● What is required
Which lines below mention "Jibimed"? Pick each one out.

● Data in this exercise
--

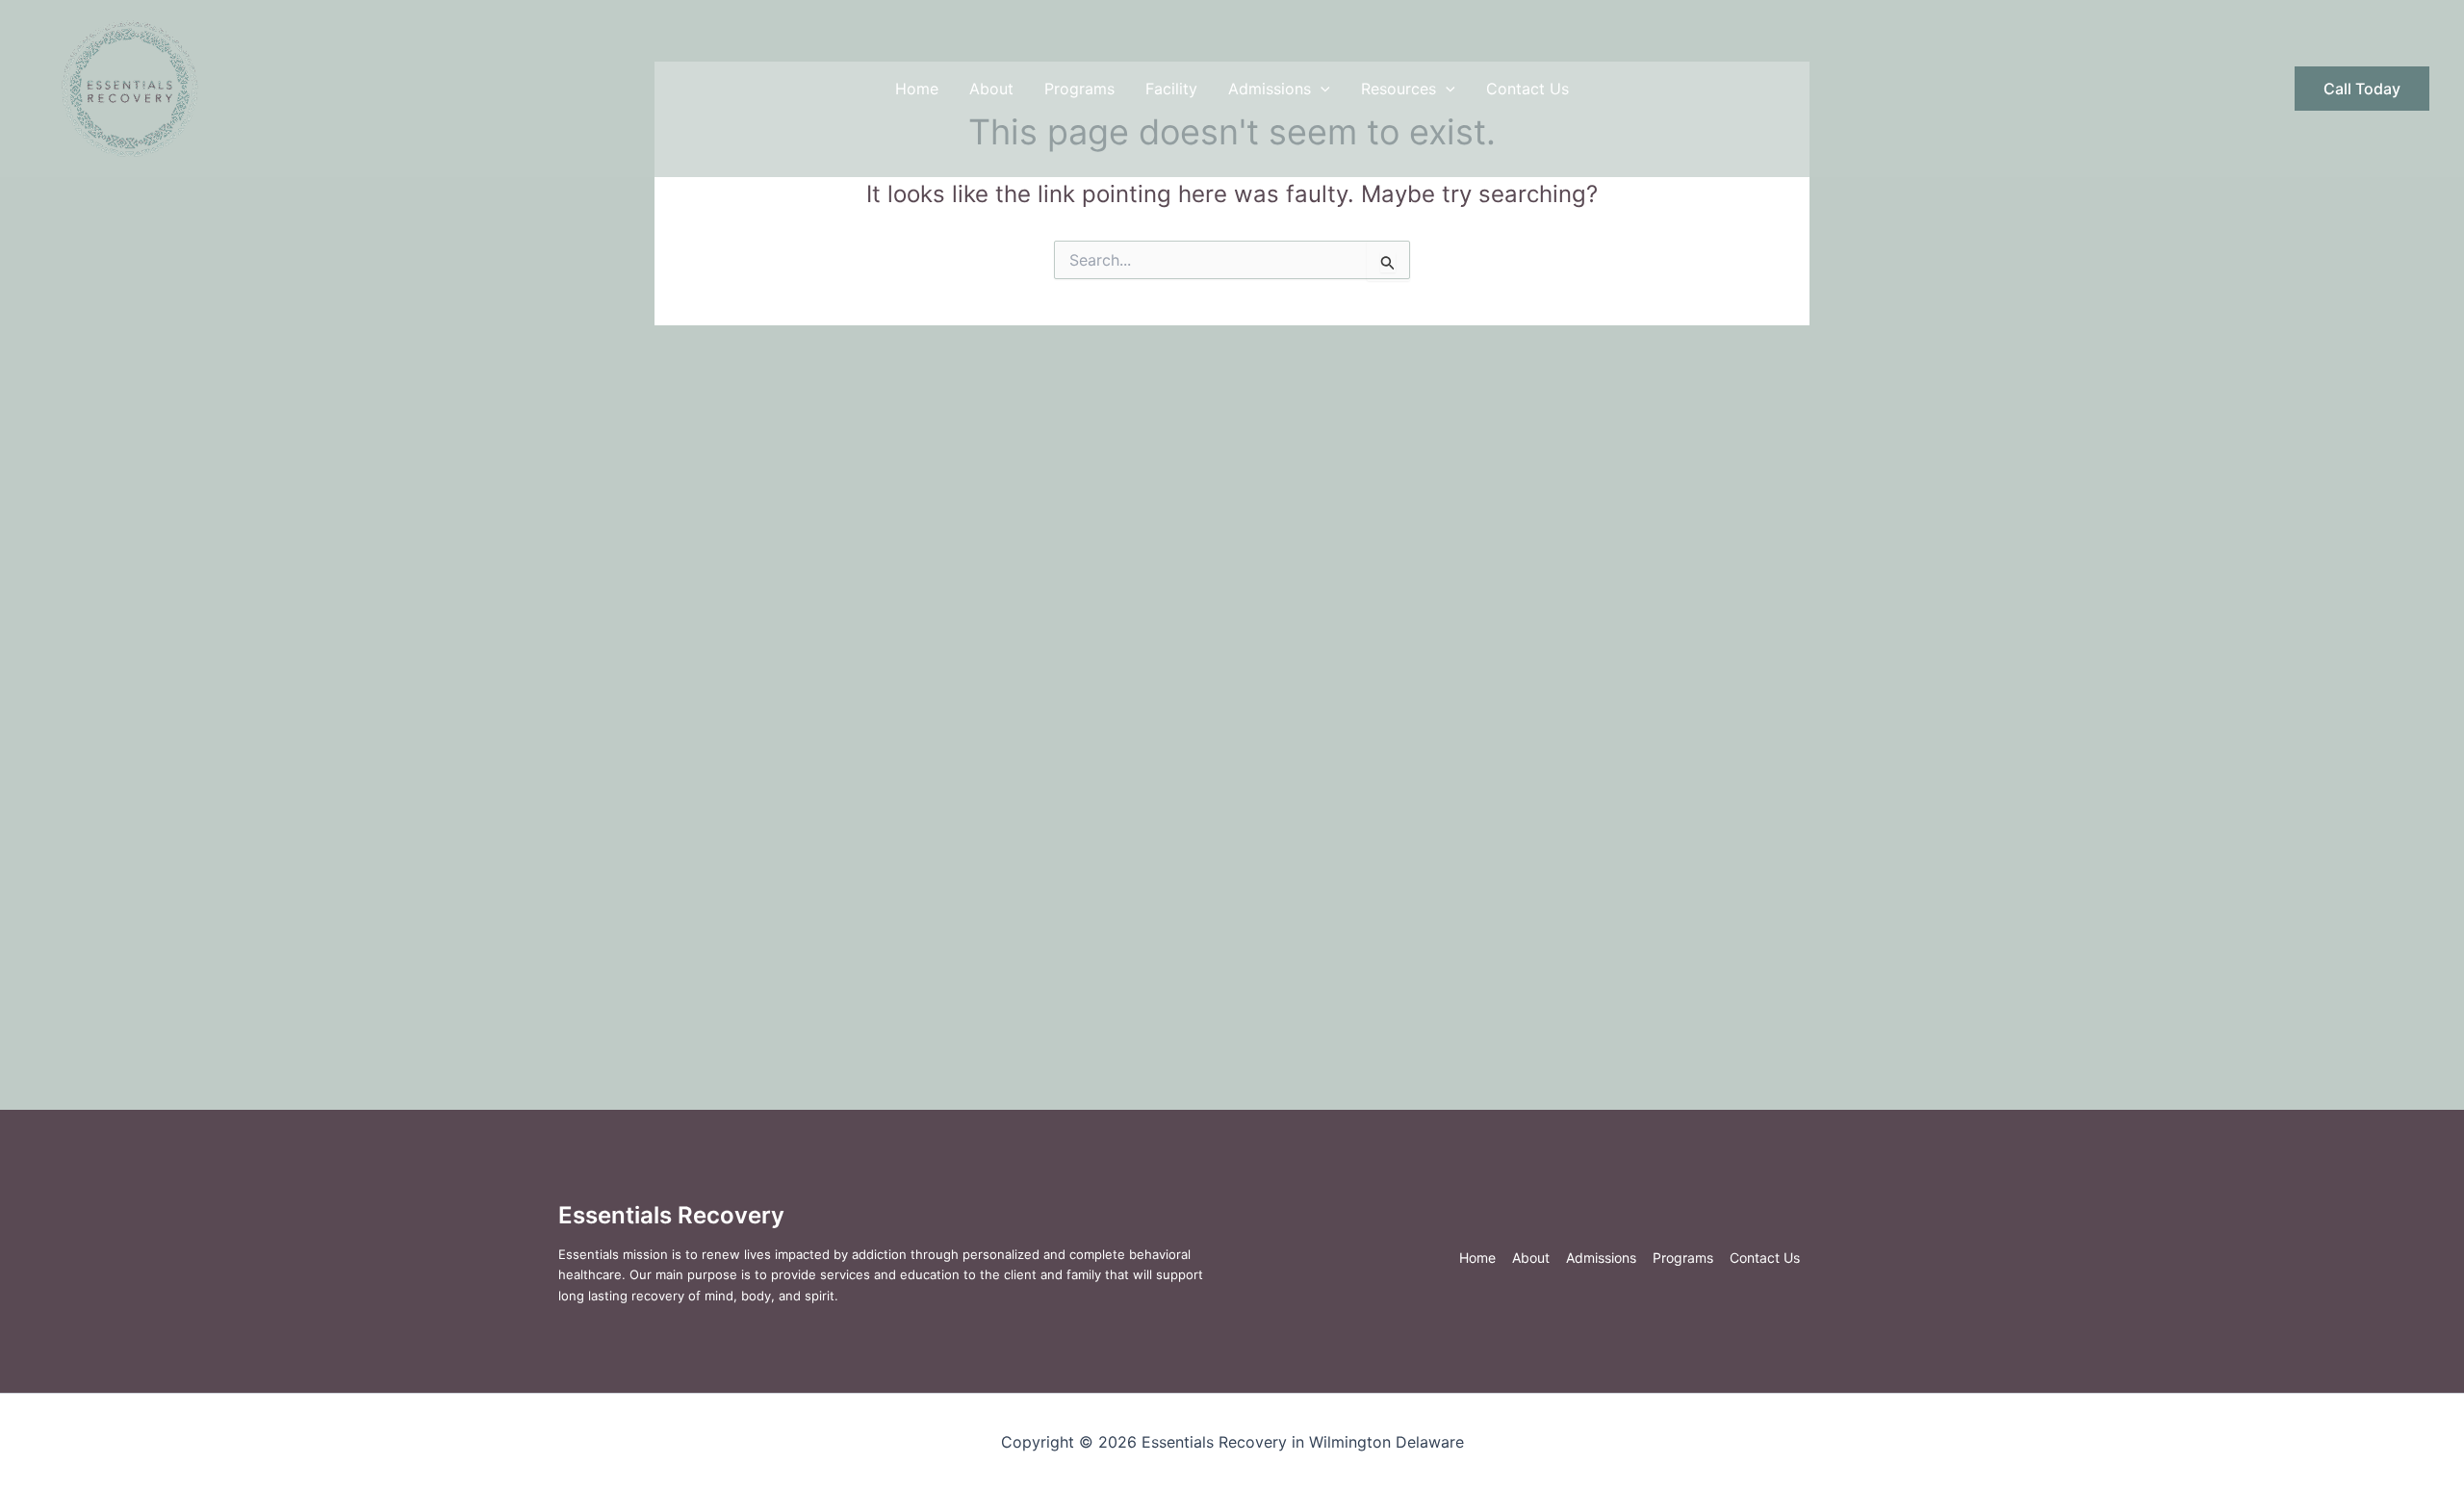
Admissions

--

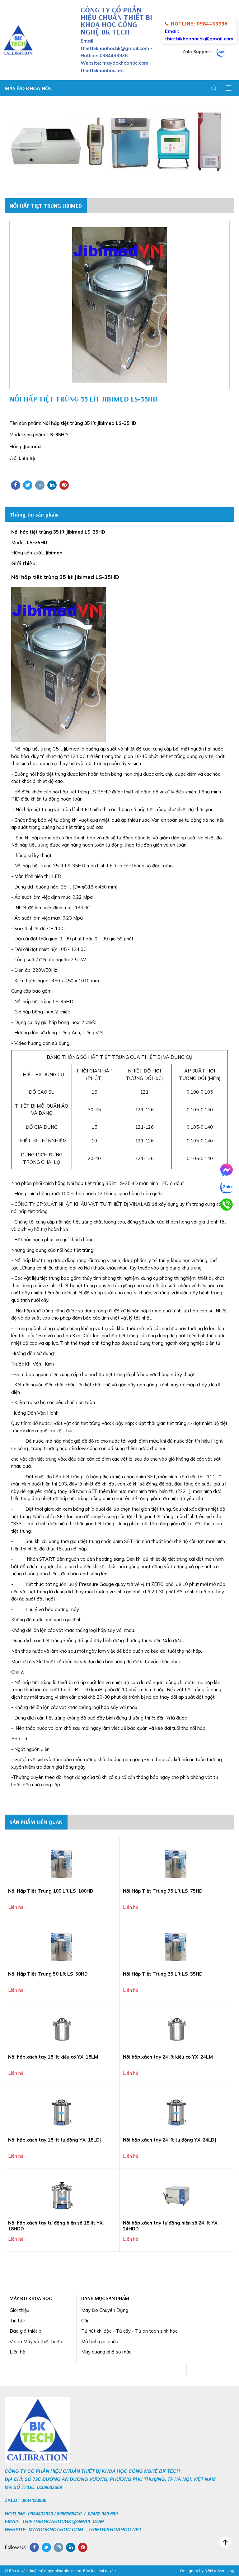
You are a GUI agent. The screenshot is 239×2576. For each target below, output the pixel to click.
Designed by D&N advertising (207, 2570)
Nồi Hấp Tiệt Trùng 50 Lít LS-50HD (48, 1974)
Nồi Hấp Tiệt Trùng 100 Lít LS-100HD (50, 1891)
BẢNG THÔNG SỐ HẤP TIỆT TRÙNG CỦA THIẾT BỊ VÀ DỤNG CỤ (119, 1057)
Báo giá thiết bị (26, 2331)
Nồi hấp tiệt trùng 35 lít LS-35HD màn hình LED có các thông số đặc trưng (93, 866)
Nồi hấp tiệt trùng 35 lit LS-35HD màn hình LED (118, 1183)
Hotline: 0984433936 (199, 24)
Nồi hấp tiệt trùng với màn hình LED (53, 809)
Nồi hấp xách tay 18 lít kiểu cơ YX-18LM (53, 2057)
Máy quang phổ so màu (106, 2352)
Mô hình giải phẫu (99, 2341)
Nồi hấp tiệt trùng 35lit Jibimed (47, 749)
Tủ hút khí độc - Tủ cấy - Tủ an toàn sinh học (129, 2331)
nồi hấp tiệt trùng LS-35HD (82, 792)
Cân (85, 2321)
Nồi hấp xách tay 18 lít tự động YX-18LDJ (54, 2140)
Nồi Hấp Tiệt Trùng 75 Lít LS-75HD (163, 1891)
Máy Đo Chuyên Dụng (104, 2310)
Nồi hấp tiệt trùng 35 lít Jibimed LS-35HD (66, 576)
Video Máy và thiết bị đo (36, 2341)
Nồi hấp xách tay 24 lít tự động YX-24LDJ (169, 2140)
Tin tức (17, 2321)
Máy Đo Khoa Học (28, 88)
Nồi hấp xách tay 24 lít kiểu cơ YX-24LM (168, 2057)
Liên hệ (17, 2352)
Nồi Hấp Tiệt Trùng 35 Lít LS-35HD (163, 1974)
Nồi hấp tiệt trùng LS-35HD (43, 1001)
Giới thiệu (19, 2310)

--

● Answer to this problem
Nồi hấp tiệt trùng 35lit Jibimed (47, 749)
Nồi hấp tiệt trùng 35 lít Jibimed LS-35HD (66, 576)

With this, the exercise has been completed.